> PROVIDED RECORDS:
=-=-=-=-=

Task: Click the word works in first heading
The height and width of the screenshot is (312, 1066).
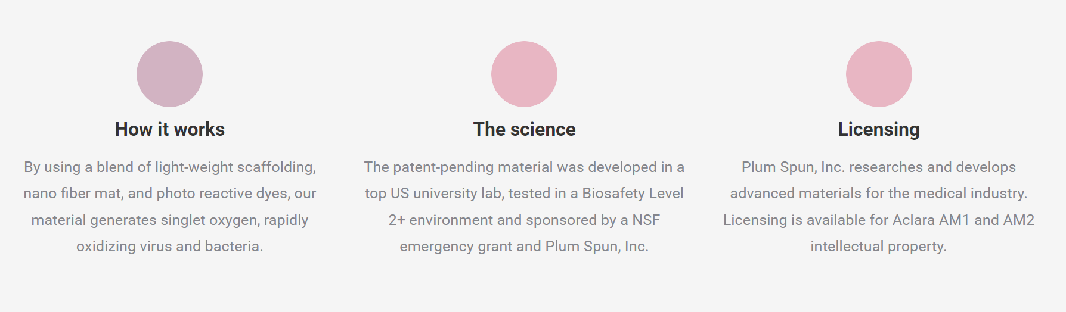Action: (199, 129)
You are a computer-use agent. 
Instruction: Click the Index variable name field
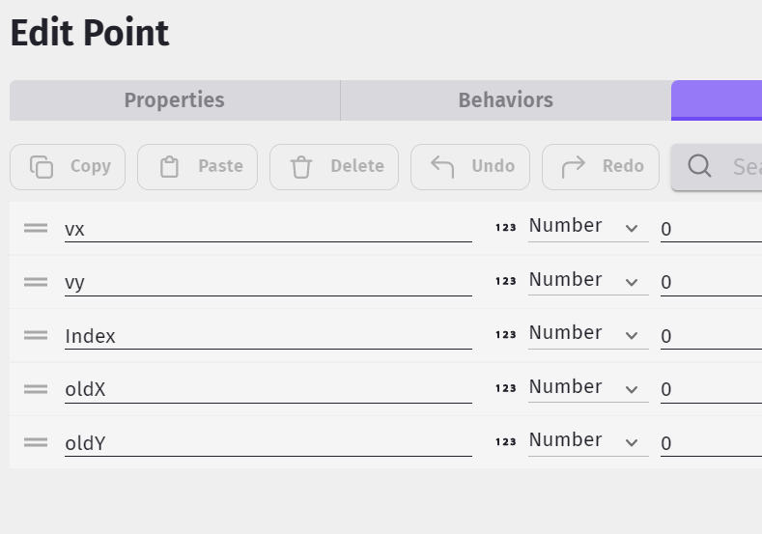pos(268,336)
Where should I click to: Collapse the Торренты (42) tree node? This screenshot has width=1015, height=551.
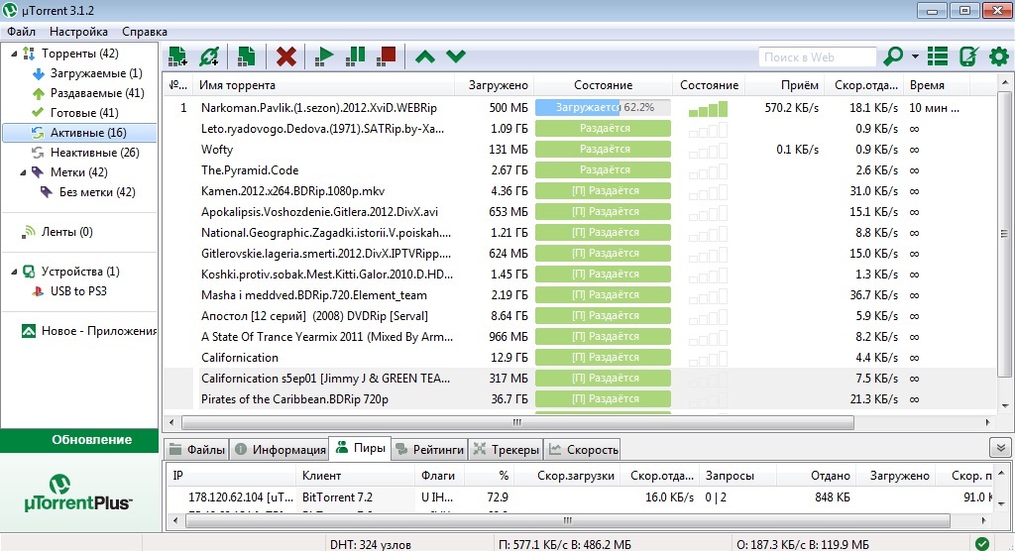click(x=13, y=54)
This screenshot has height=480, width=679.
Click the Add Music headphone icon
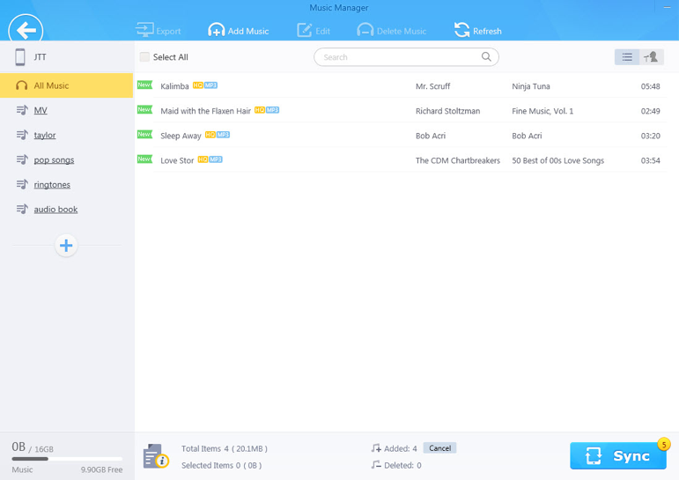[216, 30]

=-=-=-=-=

> WHAT IS EXPECTED: Leave the pictures out and transcribe the remaining material exactly.

> TASK RESULT:
Task: Click the word works in first heading
The height and width of the screenshot is (312, 1066).
Action: (199, 129)
You are a computer-use agent. 
Instruction: Click the Index variable name field
pos(268,336)
Where should I click to: Collapse the Торренты (42) tree node? This screenshot has width=1015, height=551.
click(x=13, y=54)
This screenshot has height=480, width=679.
Click the Add Music headphone icon
[216, 30]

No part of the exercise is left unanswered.